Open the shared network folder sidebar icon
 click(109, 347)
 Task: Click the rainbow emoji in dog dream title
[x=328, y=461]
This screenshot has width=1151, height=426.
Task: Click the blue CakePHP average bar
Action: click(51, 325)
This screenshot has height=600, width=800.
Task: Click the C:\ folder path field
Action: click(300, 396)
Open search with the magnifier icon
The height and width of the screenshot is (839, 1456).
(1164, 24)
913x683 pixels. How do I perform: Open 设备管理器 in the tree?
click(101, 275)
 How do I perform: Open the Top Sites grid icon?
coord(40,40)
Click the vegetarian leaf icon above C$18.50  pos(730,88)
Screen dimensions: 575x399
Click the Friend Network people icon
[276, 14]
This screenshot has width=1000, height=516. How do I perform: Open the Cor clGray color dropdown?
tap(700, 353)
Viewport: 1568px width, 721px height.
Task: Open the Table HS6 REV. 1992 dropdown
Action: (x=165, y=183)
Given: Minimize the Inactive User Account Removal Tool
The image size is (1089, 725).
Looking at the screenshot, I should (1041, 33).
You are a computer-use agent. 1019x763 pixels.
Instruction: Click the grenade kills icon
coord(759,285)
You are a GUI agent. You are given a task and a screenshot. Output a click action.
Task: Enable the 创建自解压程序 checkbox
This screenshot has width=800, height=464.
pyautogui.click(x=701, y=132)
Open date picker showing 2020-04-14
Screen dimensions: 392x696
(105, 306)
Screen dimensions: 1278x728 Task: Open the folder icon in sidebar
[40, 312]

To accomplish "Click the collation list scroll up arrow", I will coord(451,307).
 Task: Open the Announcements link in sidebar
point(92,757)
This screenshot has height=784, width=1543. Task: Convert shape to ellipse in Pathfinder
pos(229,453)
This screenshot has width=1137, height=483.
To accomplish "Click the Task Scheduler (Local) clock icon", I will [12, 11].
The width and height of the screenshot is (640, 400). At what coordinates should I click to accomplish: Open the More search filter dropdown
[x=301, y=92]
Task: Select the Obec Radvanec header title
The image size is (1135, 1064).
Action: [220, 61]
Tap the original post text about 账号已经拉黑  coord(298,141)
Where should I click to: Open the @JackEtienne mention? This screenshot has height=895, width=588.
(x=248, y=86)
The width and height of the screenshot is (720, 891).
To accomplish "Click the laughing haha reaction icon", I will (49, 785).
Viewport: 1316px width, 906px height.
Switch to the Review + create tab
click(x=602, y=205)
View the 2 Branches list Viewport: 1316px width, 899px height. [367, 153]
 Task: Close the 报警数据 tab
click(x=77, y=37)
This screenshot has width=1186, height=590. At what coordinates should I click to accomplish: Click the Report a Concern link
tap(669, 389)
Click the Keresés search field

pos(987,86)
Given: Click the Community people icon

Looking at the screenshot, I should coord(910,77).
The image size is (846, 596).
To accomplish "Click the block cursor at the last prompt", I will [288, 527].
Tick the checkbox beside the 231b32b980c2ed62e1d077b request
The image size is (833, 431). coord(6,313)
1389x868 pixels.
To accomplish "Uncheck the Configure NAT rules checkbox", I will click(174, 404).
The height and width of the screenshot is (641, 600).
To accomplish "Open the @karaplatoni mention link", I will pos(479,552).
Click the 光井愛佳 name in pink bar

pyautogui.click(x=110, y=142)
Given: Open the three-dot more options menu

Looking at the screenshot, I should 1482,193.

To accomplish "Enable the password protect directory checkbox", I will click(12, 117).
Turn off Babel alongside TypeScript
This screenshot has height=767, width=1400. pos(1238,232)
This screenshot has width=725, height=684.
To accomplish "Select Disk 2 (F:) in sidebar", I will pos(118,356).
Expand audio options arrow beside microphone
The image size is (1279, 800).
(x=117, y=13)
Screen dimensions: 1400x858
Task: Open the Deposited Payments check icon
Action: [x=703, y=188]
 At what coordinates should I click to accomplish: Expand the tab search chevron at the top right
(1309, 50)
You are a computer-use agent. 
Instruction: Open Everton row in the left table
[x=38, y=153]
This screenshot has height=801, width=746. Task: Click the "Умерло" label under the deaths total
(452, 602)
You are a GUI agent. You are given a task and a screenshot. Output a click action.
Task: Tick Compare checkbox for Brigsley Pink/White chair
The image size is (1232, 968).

******************************

= TASK BRIEF =
Please rewrite the rows from the line with "This screenshot has width=1137, height=483." to the line with "This screenshot has height=767, width=1400.", swapping "checkbox" for "tick box" and leaving everything else unchanged.

= RESPONSE =
This screenshot has width=1137, height=483.
To accomplish "Click the Task Scheduler (Local) clock icon", I will [12, 11].
The width and height of the screenshot is (640, 400). At what coordinates should I click to accomplish: Open the More search filter dropdown
[x=301, y=92]
Task: Select the Obec Radvanec header title
The image size is (1135, 1064).
Action: [220, 61]
Tap the original post text about 账号已经拉黑  coord(298,141)
Where should I click to: Open the @JackEtienne mention? This screenshot has height=895, width=588.
(x=248, y=86)
The width and height of the screenshot is (720, 891).
To accomplish "Click the laughing haha reaction icon", I will (49, 785).
Viewport: 1316px width, 906px height.
Switch to the Review + create tab
click(x=602, y=205)
View the 2 Branches list Viewport: 1316px width, 899px height. [367, 153]
 Task: Close the 报警数据 tab
click(x=77, y=37)
This screenshot has width=1186, height=590. At what coordinates should I click to accomplish: Click the Report a Concern link
tap(669, 389)
Click the Keresés search field

pos(987,86)
Given: Click the Community people icon

Looking at the screenshot, I should coord(910,77).
The image size is (846, 596).
To accomplish "Click the block cursor at the last prompt", I will [288, 527].
Tick the tick box beside the 231b32b980c2ed62e1d077b request
The image size is (833, 431). coord(6,313)
1389x868 pixels.
To accomplish "Uncheck the Configure NAT rules tick box", I will click(174, 404).
The height and width of the screenshot is (641, 600).
To accomplish "Open the @karaplatoni mention link", I will pos(479,552).
Click the 光井愛佳 name in pink bar

pyautogui.click(x=110, y=142)
Given: Open the three-dot more options menu

Looking at the screenshot, I should 1482,193.

To accomplish "Enable the password protect directory tick box", I will click(12, 117).
Turn off Babel alongside TypeScript
This screenshot has height=767, width=1400. pos(1238,232)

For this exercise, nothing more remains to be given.